== Problem details ==
Filter the data for lines with the word "Viewport" and copy those lines.

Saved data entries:
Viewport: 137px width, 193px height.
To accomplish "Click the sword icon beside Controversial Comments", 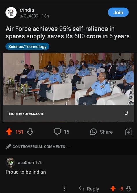I will (8, 147).
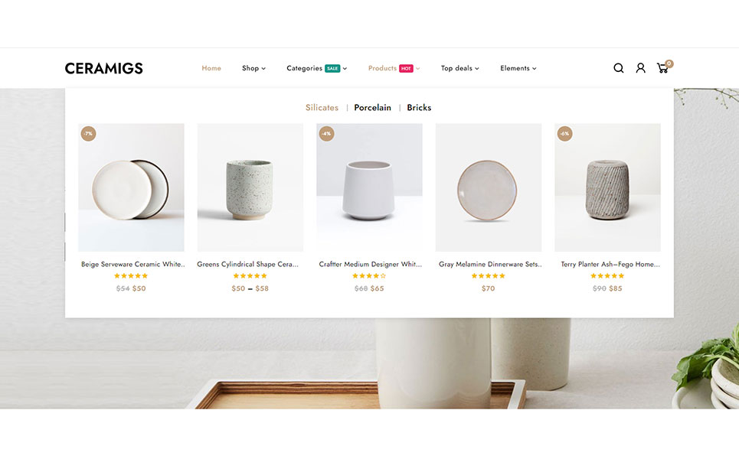Click the -7% discount badge
Screen dimensions: 739x459
click(88, 134)
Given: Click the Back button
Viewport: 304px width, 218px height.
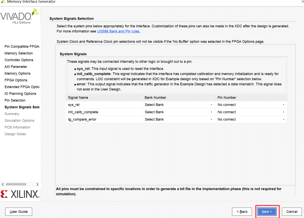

== Reply to the exercise ==
Viewport: 137px width, 193px height.
Viewport: 304px width, 218px height.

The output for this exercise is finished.